Alex Rawlings, le co-organisateur de la Polyglot Conference (dont l’édition 2018 commence ce vendredi à Ljubljana), publie From Amourette to Żal (The History Press), un livre en forme de lettre d’amour aux langues européennes qui est aussi, en creux, un manifeste anti-Brexit.

Les Britanniques, on le sait, sont désormais les champions du monde du monolinguisme en Europe, pour des raisons assez bien connues. La première tient à la puissance et au prestige de la langue anglaise, devenue en toutes choses la langue de la communication mondiale. Pourquoi apprendre une langue étrangère quand on peut parler avec le monde entier dans la sienne ? De fait, le gouvernement de Tony Blair a sonné le glas de l’apprentissage obligatoire de langues étrangères au lycée en 2004. Lors de l’examen de fin de collège (l’équivalent du brevet des collèges en France), la langue étrangère n’est qu’une option en Grande-Bretagne.
La mise en place du Brexit pouvait laisser supposer une prise de conscience de la part des Britanniques : quittant l’Europe, ils seraient dans l’obligation de conquérir de nouveaux marchés, loin de leurs traditionnels partenaires anglophones, et donc d’apprendre des langues étrangères. Certaines études récentes semblent montrer qu’en fait, c’est l’effet inverse qui est en train de se produire, avec une appétence pour l’apprentissage qui ne cesse de se dégradeer.
Evidemment, cette situation ne peut que désespérer un hyperpolyglotte britannique comme Alex Rawlings, élu en 2012 « étudiant le plus multilingue de Grande-Bretagne » et qui parle désormais 11 langues. La semaine dernière, il a officialisé son départ de Grande-Bretagne en expliquant au Guardian que l’atmosphère était devenue trop désagréable et qu’il n’arrivait pas à se résoudre au fait que le Royaume-Uni quitte l’Union Européenne.

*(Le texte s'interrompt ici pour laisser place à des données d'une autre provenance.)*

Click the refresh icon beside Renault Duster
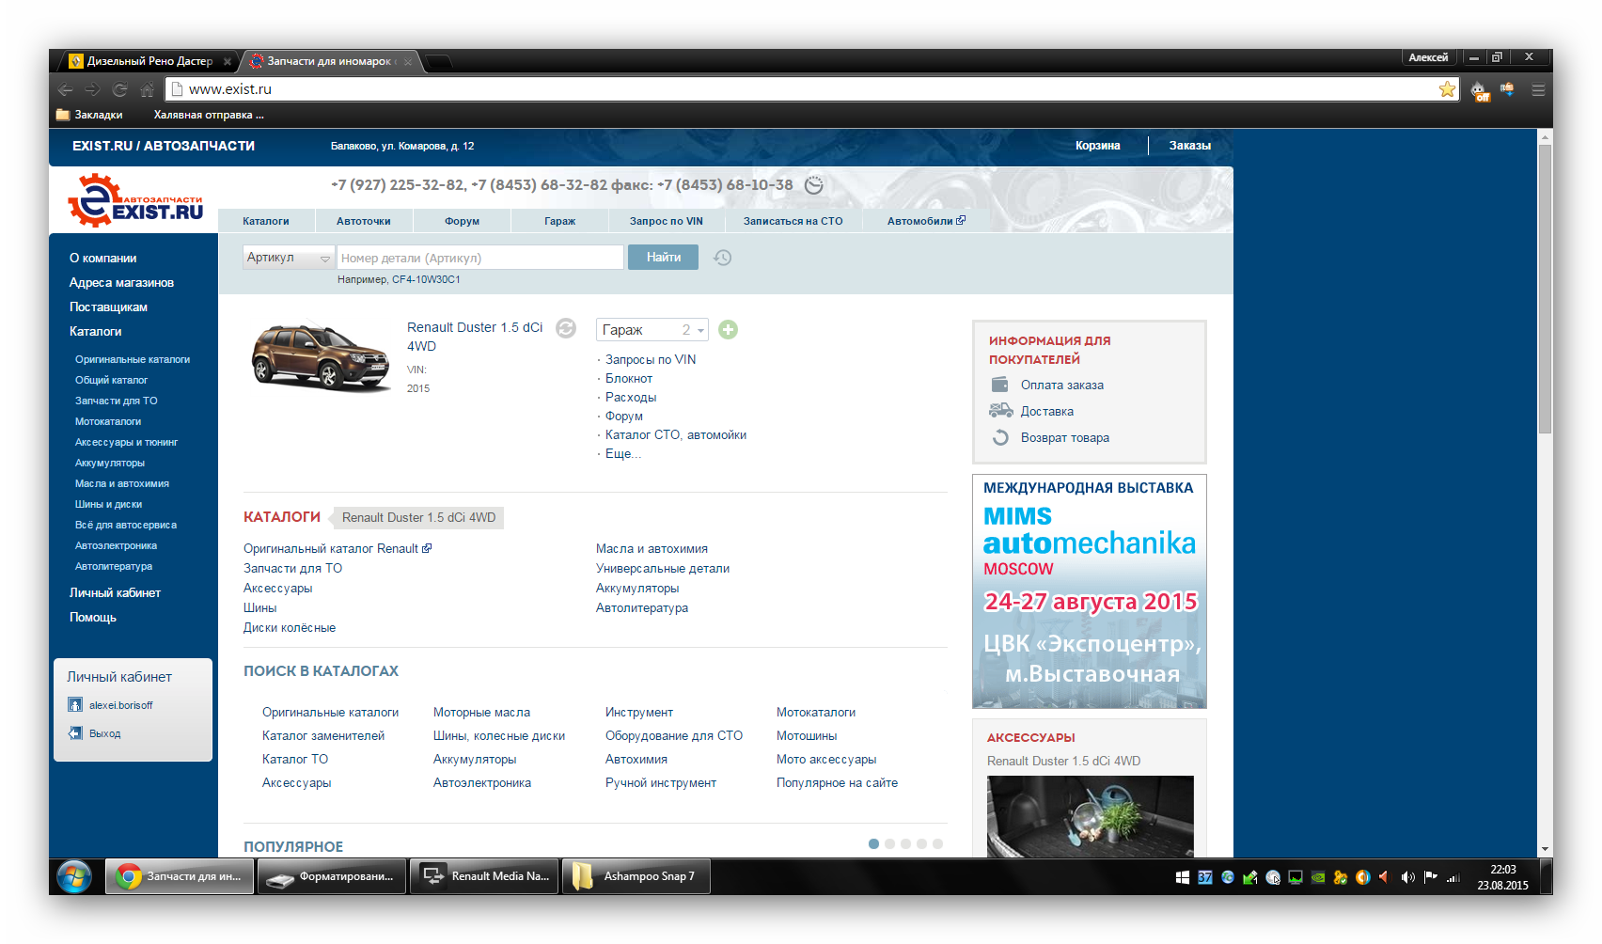Viewport: 1602px width, 944px height. [565, 328]
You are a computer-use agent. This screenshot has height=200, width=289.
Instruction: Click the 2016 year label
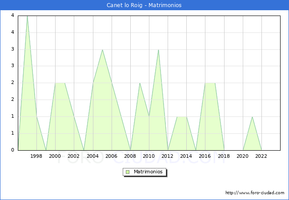point(205,156)
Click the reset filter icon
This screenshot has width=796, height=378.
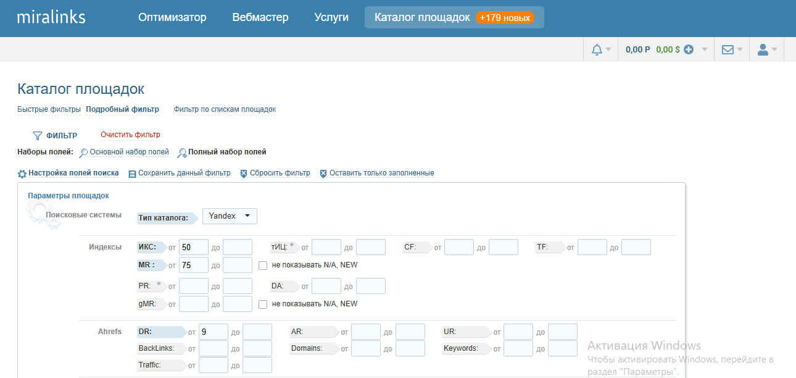(244, 174)
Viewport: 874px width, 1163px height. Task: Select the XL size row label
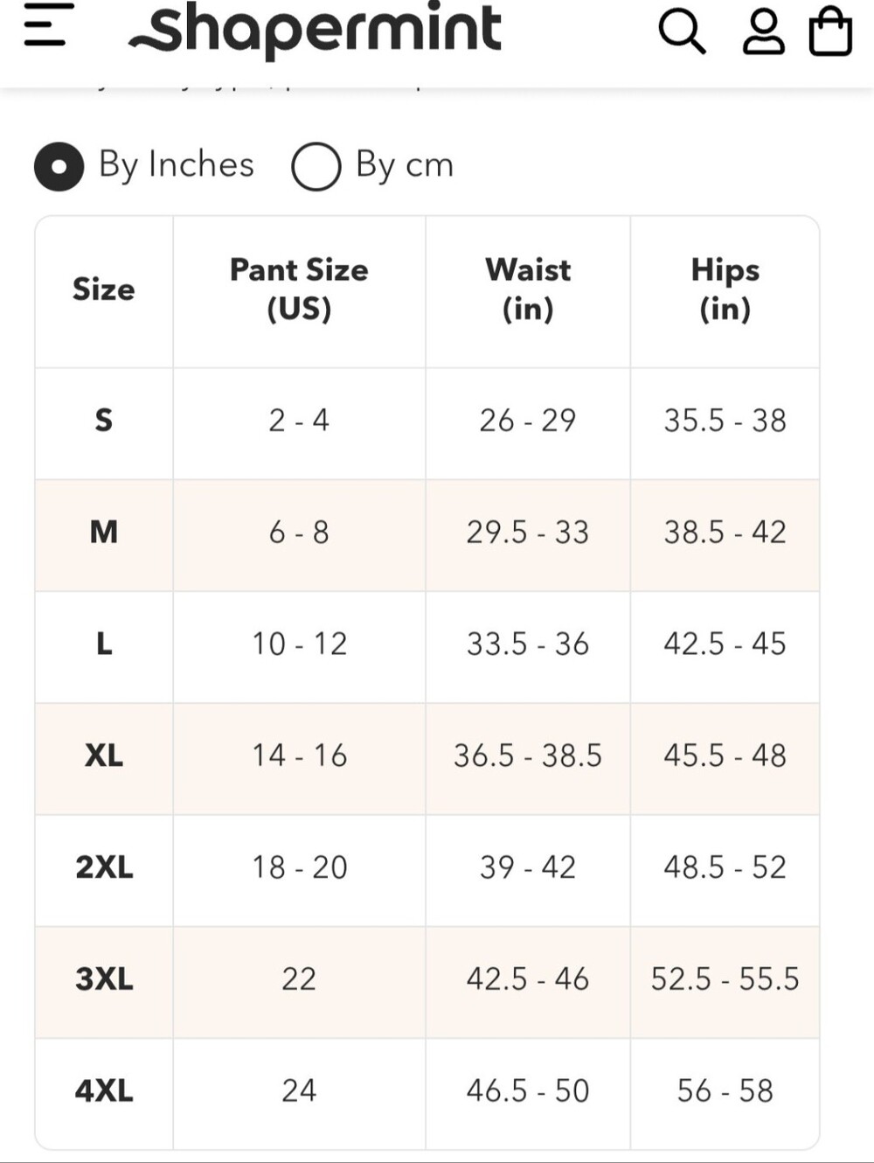[104, 756]
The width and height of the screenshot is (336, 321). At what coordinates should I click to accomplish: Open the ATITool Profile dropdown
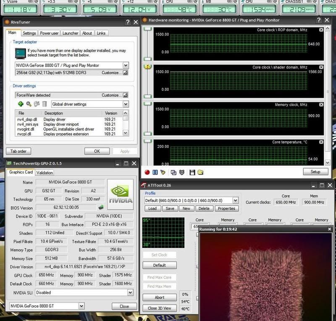(x=235, y=200)
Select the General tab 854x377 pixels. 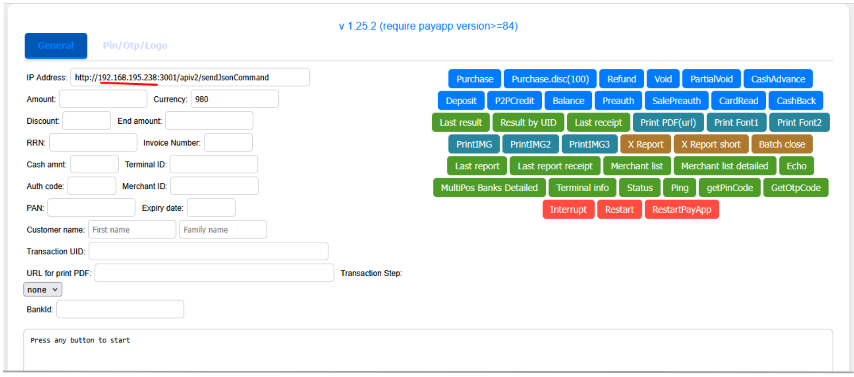56,46
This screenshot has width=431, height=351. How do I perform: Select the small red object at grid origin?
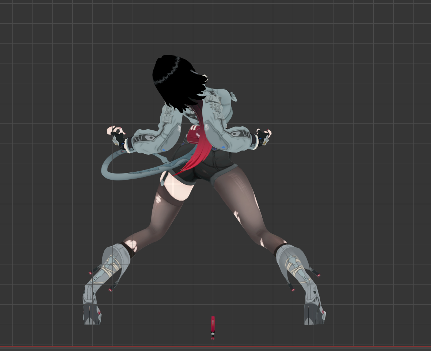(213, 324)
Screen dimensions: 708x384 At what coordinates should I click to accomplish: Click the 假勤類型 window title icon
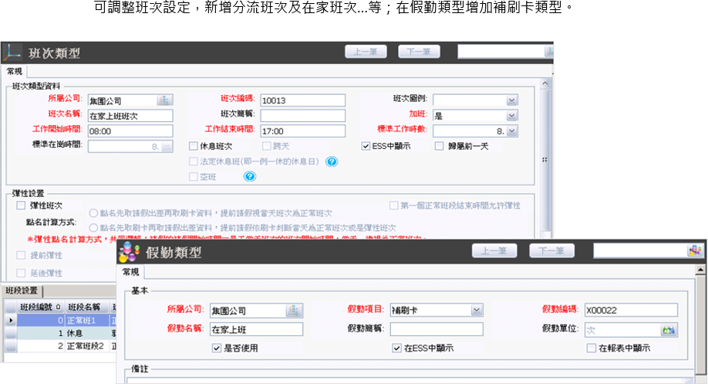coord(130,252)
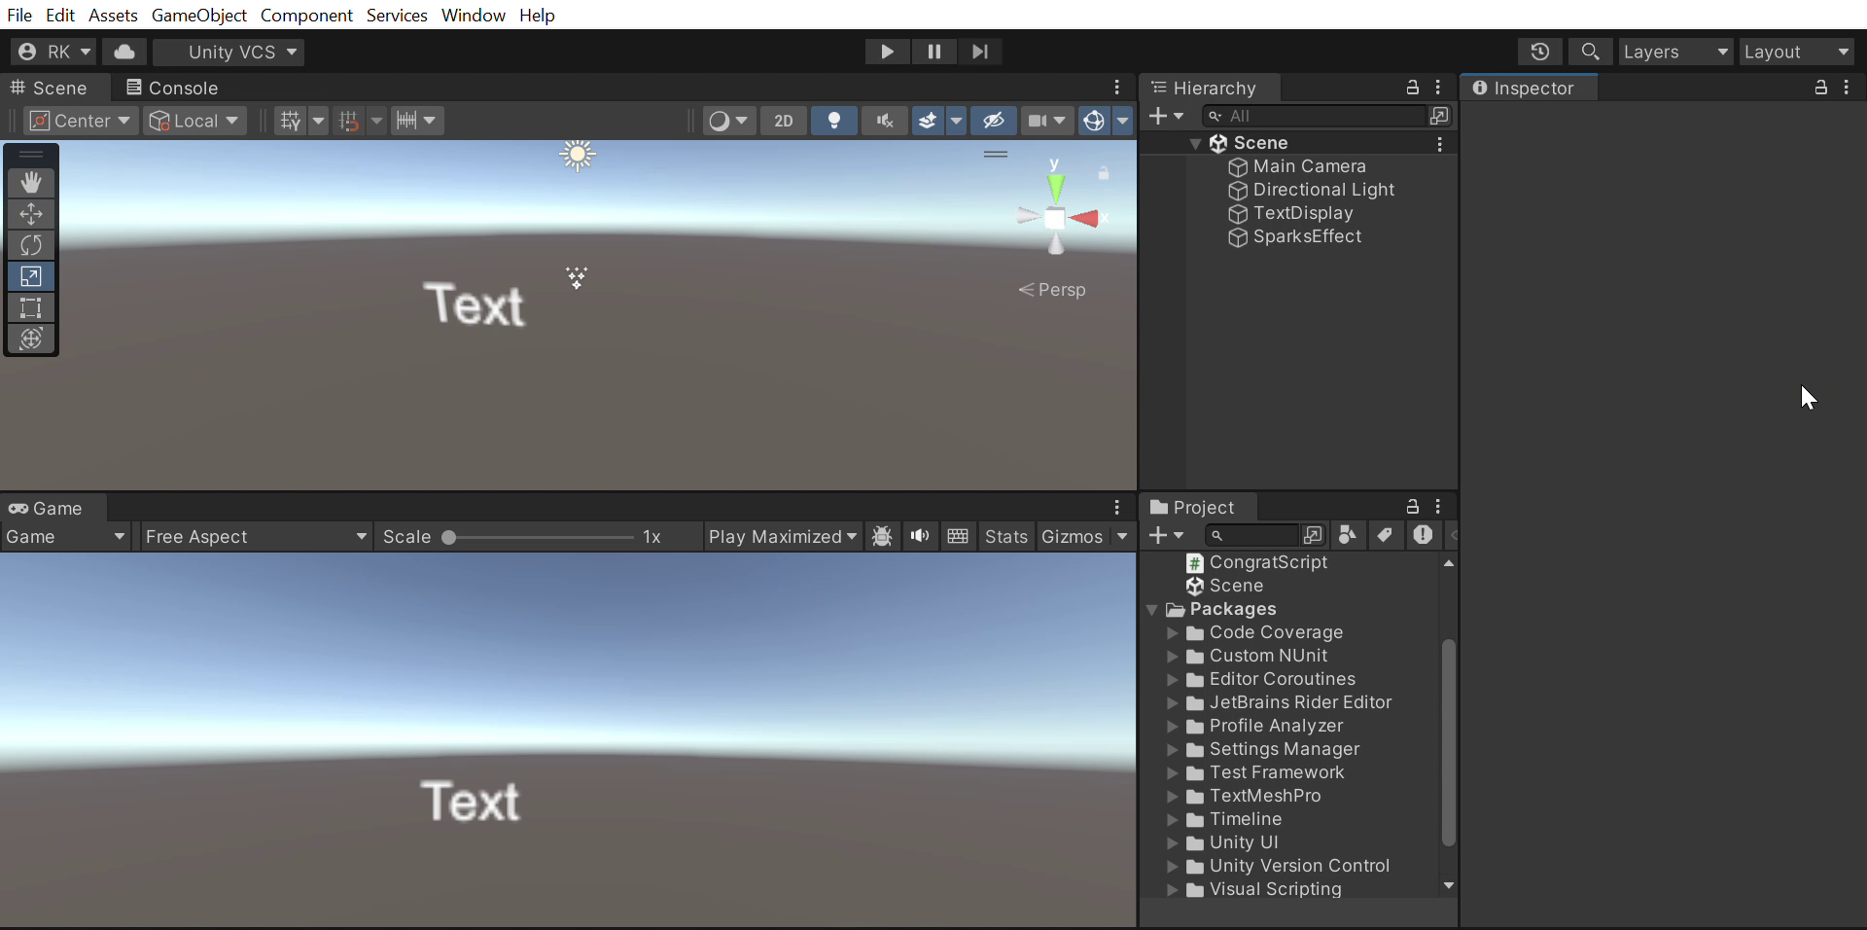The height and width of the screenshot is (930, 1867).
Task: Open the GameObject menu
Action: (x=198, y=15)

Plaidoyer pour le multilinguisme à l’européenne

C’est dans ce contexte qu’Alex publie son deuxième livre, From Amourette to Żal, Bizarre and beautiful words from Europe et c’est tout sauf un hasard, comme en témoigne le subtil clin d’œil au drapeau européen de la couverture. En introduction à l’ouvrage, Alex se livre à une nouvelle traduction de la fameuse maxime de Wittgenstein, devenue une sorte de poncif pour illustrer le relativisme linguistique et l’hypothèse Sapir-Whorf, « Die Grenzen meiner Sprache bedeutendie Grenzen meiner Welt ». Il s’intéresse surtout au mot Grenzen (qui étrangement rime avec Schengen), traduit la plupart du temps en anglais par « limits », choix qu’il critique en soulignant que Grenzen est davantage l’équivalent de « borders » (frontières). On perd ainsi une partie importante du message et de la métaphore, qui impose une analogie entre l’espace de la langue et le territoire bordé par des frontières. Cette citation lui sert pour dévoiler le véritable propos du livre : un vibrant plaidoyer pour le multilinguisme à l’européenne, un voyage en toute liberté (et sans Grenzen) dans l’Europe des langues. Alex, qui a voyagé et vécu dans de nombreux pays d’Europe, a choisi de façon très personnelle des mots de 12 langues qui ne présentent pas d’équivalents en anglais. On ne dévoilera pas ce choix personnel et partial pour ne pas déflorer le sujet mais on peut au moins dire qu’il s’agit de substantifs ou d’expressions qui sont imprégnés de culture et dont la plupart appartiennent à la catégorie « intraduisible ». Cela donne un livre délicieux, à lire d’une seule traite ou par petites touches comme on lirait un dictionnaire, mais un dictionnaire militant qui nous murmurerait, à toutes les pages : « l’anglais ne suffit pas ! l’anglais ne suffit pas ! ».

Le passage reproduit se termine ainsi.